Lowri Hurd (l) and Ruby Elliott took gold in the junior girls’ doubles. Pic: Table Tennis Wales

Lowri Hurd And Ruby Elliott Strike Gold At Home Nations


By Graham Thomas

National coach Josh Morgan believes a healthy medal tally from the Home Nations International tournament proves the future strength of Welsh table tennis will extend beyond Anna Hursey.

In a week where 17-year-old Hursey broke into the top 100 women players in the world, other Welsh youngsters underlined their protentional in Bangor at the weekend.

Led by a gold medal display from Lowri Hurd and Ruby Elliott in the junior girls’ doubles, Wales came away from Bangor with 16 medals – one gold, eight silver and seven bronze.

The bi-annual tournament is a useful barometer of young talent pushing through among the competing nations of Wales, England, Scotland, Ireland, Jersey, Guernsey and the Isle of Man.

Hursey and seven-times Welsh champion Charlotte Carey were competing overseas, but the strong results achieved by Wales at both junior (U19) and cadet (U15) level has given Morgan plenty of encouragement around future success.

“It’s always difficult to gauge success from a one-off tournament, but the team performed really well and it was a very positive weekend,” said Morgan.

“The gold medal for Lowri and Ruby probably exceeded our expectations, if we are honest. It was something of a surprise result against the English girls, but it was absolutely fully deserved.”

Josh Morgan National Coach Josh Morgan.

The silver medal haul included an individual runners-up spot for 17-year-old Harri Docherty in the junior boys singles, before Docherty then paired with Oscar Marriott to take silver in the junior boys doubles.

There was another silver success in the cadet girls doubles for Lily Walters and Darcey Taylor.

Wales also picked up a silver medal in the senior women’s team event, where Lara Whitton and Danielle Kelly both beat English opponents to prevent an England clean sweep across the team matches.

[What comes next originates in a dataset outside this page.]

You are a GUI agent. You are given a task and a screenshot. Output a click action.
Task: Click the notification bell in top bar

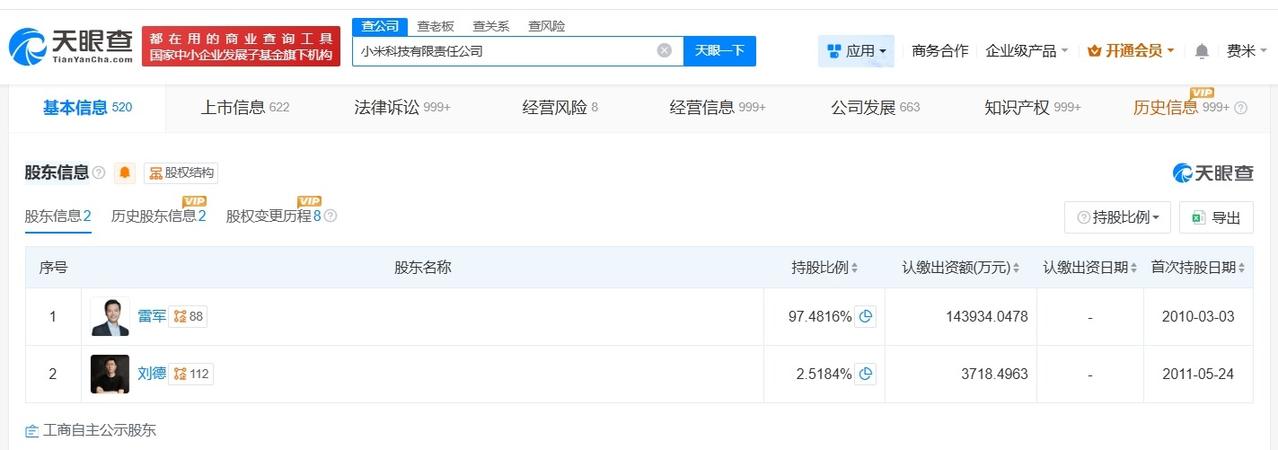tap(1202, 51)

Gold medalist Hurd, 16 – daughter of former Commonwealth Games bronze medalist Natasha Hurd – is a pupil at the Charles Read Academy in Lincolnshire, whilst Elliott is part of the Welsh performance squad at the recently established table tennis academy at Merthyr College.

“The gold medal just shows the hard work that both girls have put in and was really pleasing,” added Morgan.

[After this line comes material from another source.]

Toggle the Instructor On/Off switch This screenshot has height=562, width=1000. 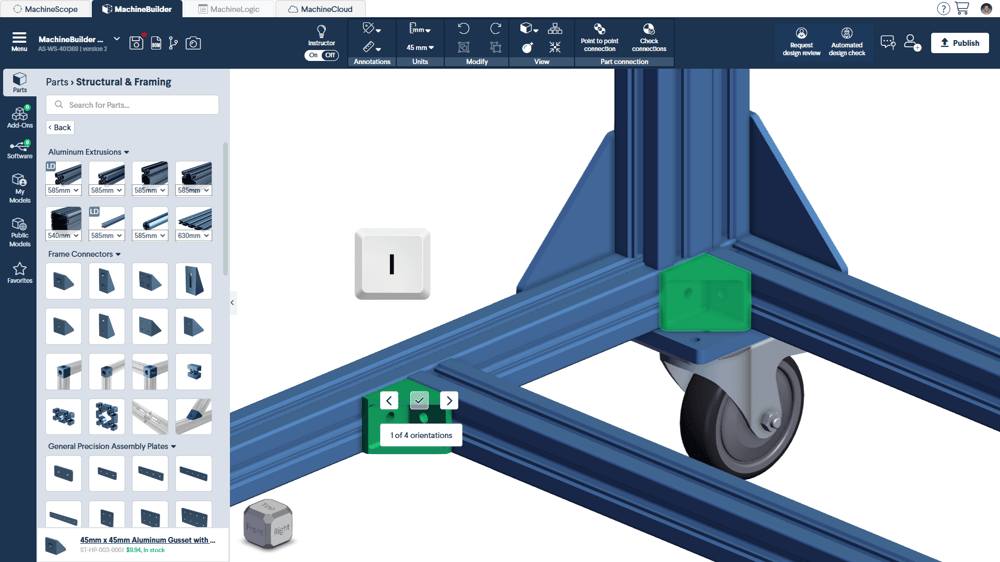click(x=321, y=55)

“I think we have a lot of talent coming through in Wales at present and the success across the board at Bangor sets us up nicely for the Welsh National Championships early next year.”

Both Hursey and Carey will be back to compete at the National Championships, alongside five-times Welsh men’s champion Callum Evans, who picked up a bronze medal in the senior men’s event in Bangor.

Hursey’s breakthrough into the top 100 – she is now up to No.97 – came after she recently leaped 57 places up the rankings in October and on the back or reaching her first senior World Table Tennis (WTT) tournament final.

She backed that status up by winning gold at last week’s WTT Youth Contender tournament in Senec, Slovakia.

Her elevated status inside the world’s top 100 means Hursey is on track to become a realistic contender to make the Great Britain squad for next summer’s Olympic Games in Paris.

“Anna is reaping the rewards for her hard work and determination and her achievements are obviously an inspiration to every young player in Wales,” added Morgan.

“But she is also very grounded and mixes well with all the other young Welsh players whenever she’s back in their company.

“It’s great for the sport to have genuine role models like Anna and Charlotte who have really been showing the way forward for all our young players.”

England were the dominant force in the Home Nations, winning all six team golds as well as a stack of singles and doubles golds.